The woman who became a global icon for her charitable work for the poor will now be known as Saint Teresa of Kolkata.

The canonisation was preceded by a series of seminars, feasts, musical events and prayer sessions in Rome, while three months of commemorations are planned in Kolkata, including book launches, art shows, a stadium mass and the installation of a life-size bronze statue.

Mother Teresa dies in 1997, aged 87, and she was beatified in 2003, after the Vatican decreed that an Indian woman’s stomach tumour had been miraculously cured by the nun.

Pope Francis then cleared the way for her to be declared a saint after he attributed a second miracle to her in 2015.

She is not without her critics, however, with one Indian petition criticising prime minister Narendra Modi’s decision to dispatch a 100-strong delegation led by foreign minister Sushma Swaraj to the Vatican.

“It boggles the mind that the foreign minister of a country whose constitution exhorts its citizens to have scientific temper would approve of a canonisation based on ‘miracles’,” it said.
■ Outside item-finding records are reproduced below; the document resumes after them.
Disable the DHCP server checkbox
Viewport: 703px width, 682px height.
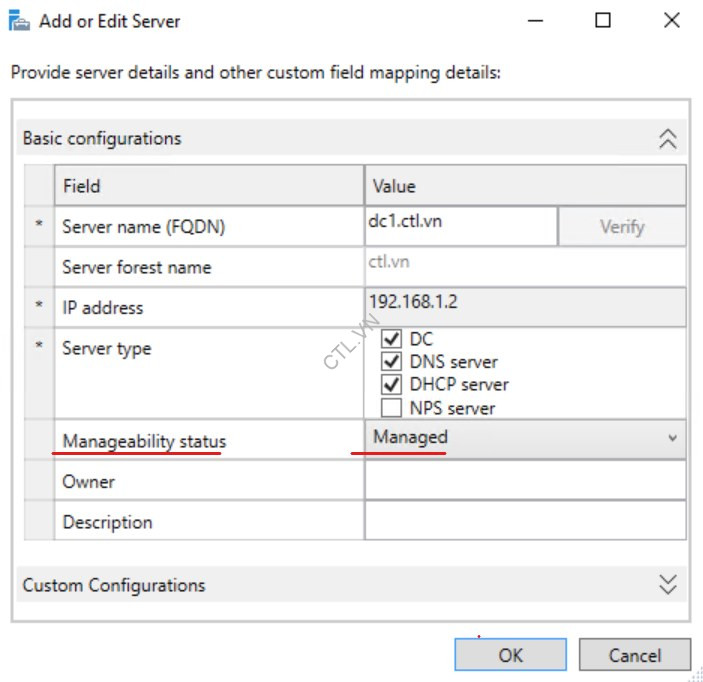[x=392, y=385]
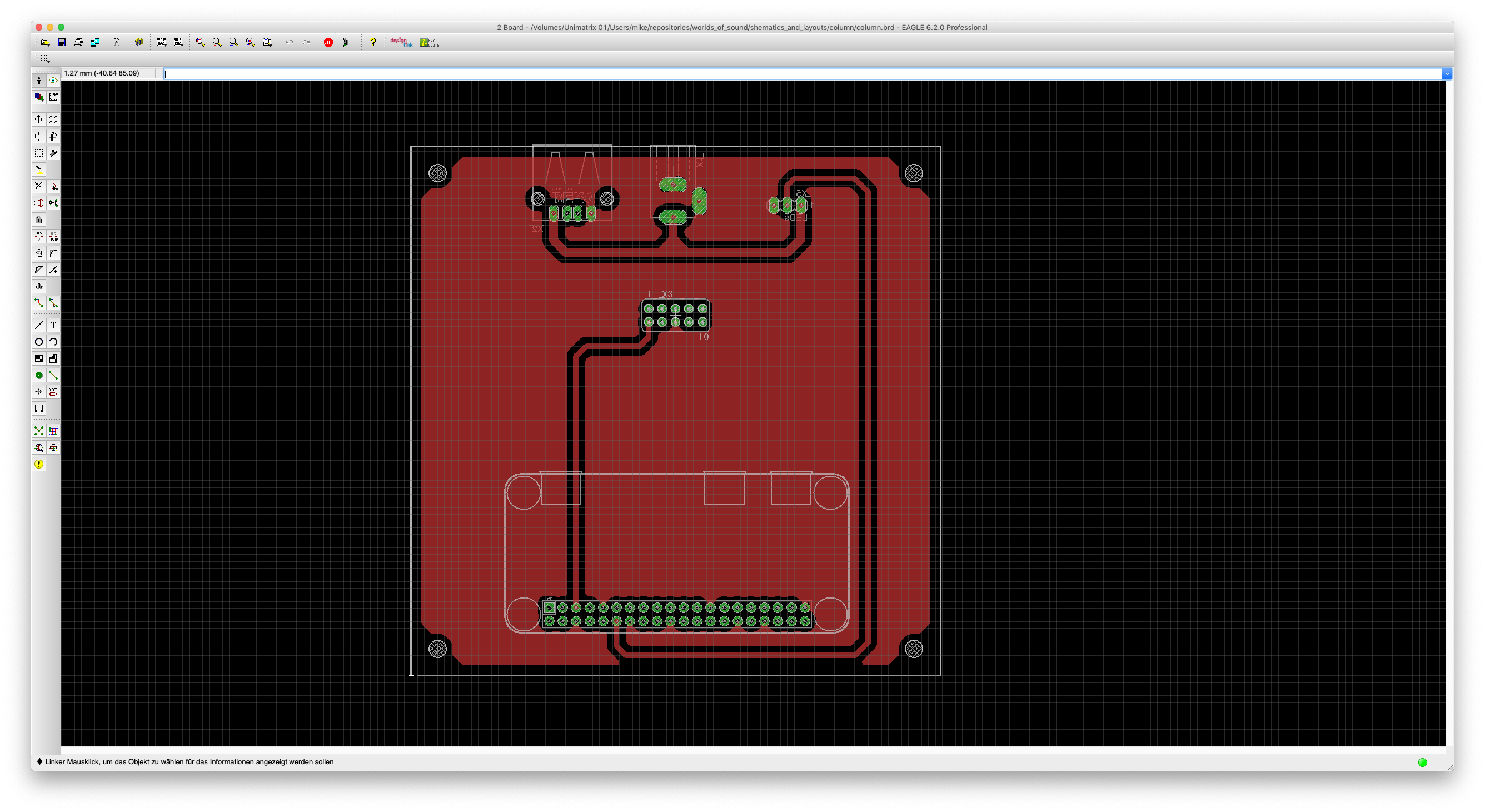Open the grid settings dropdown
The height and width of the screenshot is (812, 1485).
45,59
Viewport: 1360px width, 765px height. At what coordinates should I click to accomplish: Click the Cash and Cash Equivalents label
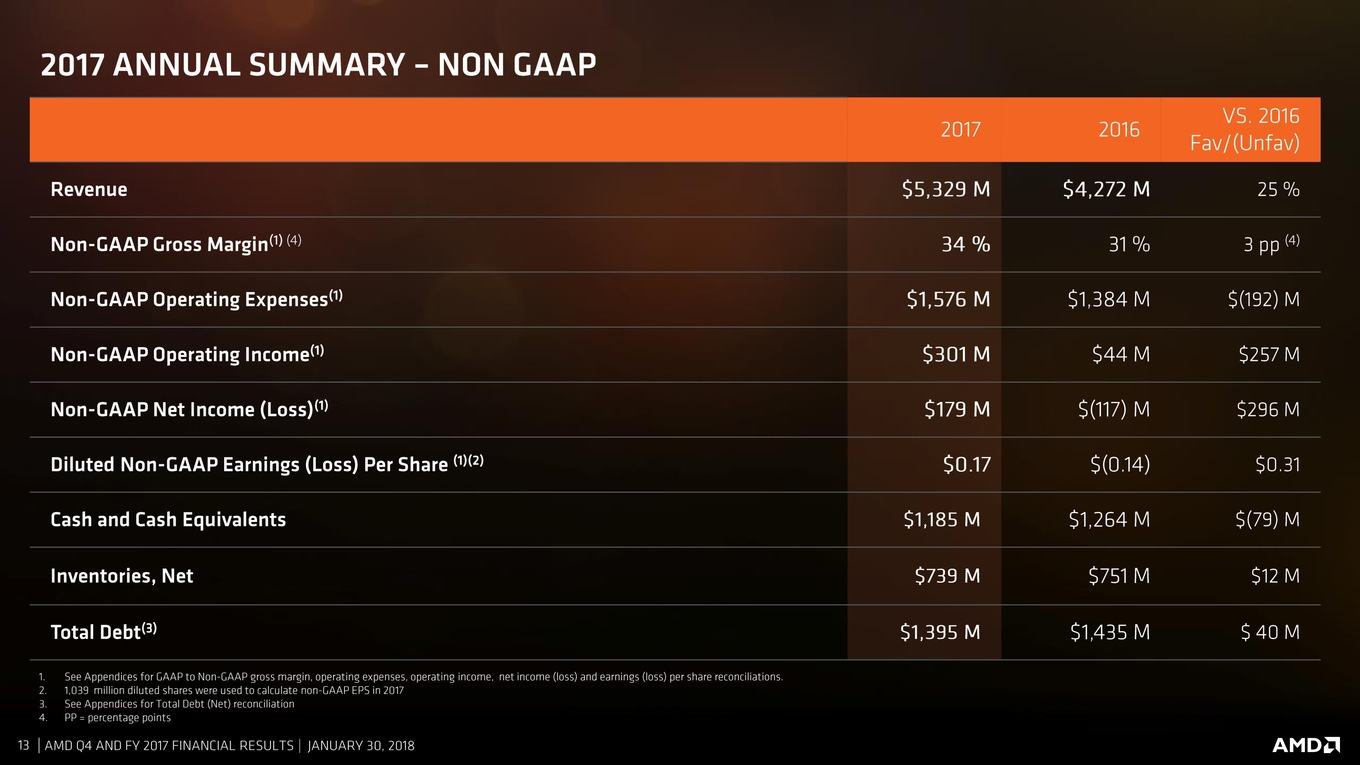pos(168,519)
Aroup Chatterjee, a doctor who grew up in Kolkata and now works in the UK has been one of Mother Teresa’s most vociferous critics.

He has described Mother Teresa as “a medieval creature of darkness” and a “bogus and fantastic figure,” and his 2003 book, Mother Teresa: The Final Verdict, revealed that the medical care given to sick and dying people by her Missionaries of Charity sisterhood was negligible.

The book is based on the testimonies of people who worked with the group, and claims that syringes were reused without sterilisation, pain relief was inadequate or non-existent, and conditions were generally unhygienic.

Mother Teresa, meanwhile, spent much of her time on a private jet as she flew around the world meeting political leaders.

Christopher Hitchen called the new saint a “religious fundamentalist, a political operative, a primitive sermoniser, and an accomplice of worldly secular powers” in his book The Missionary Position. Mother Teresa.